Quando cheguei, entendi por qual motivo ele não demonstrou tanta segurança. O quarto não era o “último” apenas na localização, era em todos os sentidos.
Quando entrei, deu para ouvir claramente a gargalhada de uns 48 pernilongos que me esperavam com os talheres nas mãos que não tinham. “Oba, temos jantar!”
A provação só tinha começado.
Os lençóis castigados deixavam às claras os anos de quilometragem e as manchas amarelas de noites pretéritas de paixão. O travesseiro, uma fina lâmina que funcionaria melhor como tapete de banheiro, coisa que, por sinal, inexistia.

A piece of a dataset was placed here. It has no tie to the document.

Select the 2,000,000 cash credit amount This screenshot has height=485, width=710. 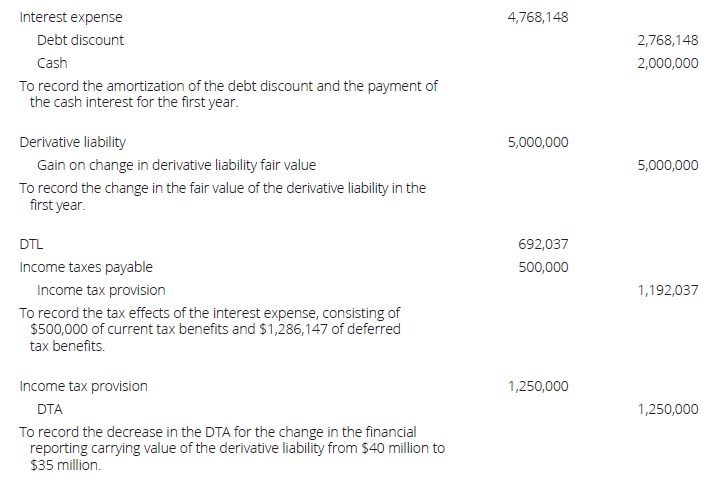pos(667,62)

“Ufa! Ao menos, tem ar-condicionado!”
Tinha mesmo. Entretanto, o preguiçoso exalava, de vez em quando, um hálito velho, pestilento e enferrujado.

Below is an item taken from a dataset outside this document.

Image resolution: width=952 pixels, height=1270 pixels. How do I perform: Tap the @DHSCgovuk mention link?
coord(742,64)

“Sabonete?” Nem pensar. Pior foi descobrir depois de entrar no box e ligar a água (gelada). Praguejando, me vesti mais uma vez e fui até a recepção. O sujeito olhou-me com o olhar que dizia “eu avisei”. Eu só disse “sabonete” e desconfiei do sorriso atrás da máscara. Ele me entregou uma barrinha que mais parecia um chiclete. Agradeci com um rosnado e me dediquei ao frio suplício do banho sentindo um piso engordurado debaixo dos pés.
A toalha, como não podia ser diferente, me arranhou o corpo e me mordeu o rosto.
Olhei para cama e pensei duas vezes antes de me deitar.
“Melhor nem pensar”, pensei e não adiantou porque pensei mesmo pelo que poderia ter passado aquele lençol.
Por sorte, estava pesado de sono e tive uma noite sem sonhos.
Pela manhã, o recepcionista aceitou meu pagamento com o mesmo sorriso por detrás da máscara.
Os olhos interrogavam “Era ou não o último quarto?”.
Eu nada disse e mantive a dignidade esfarrapada em silêncio.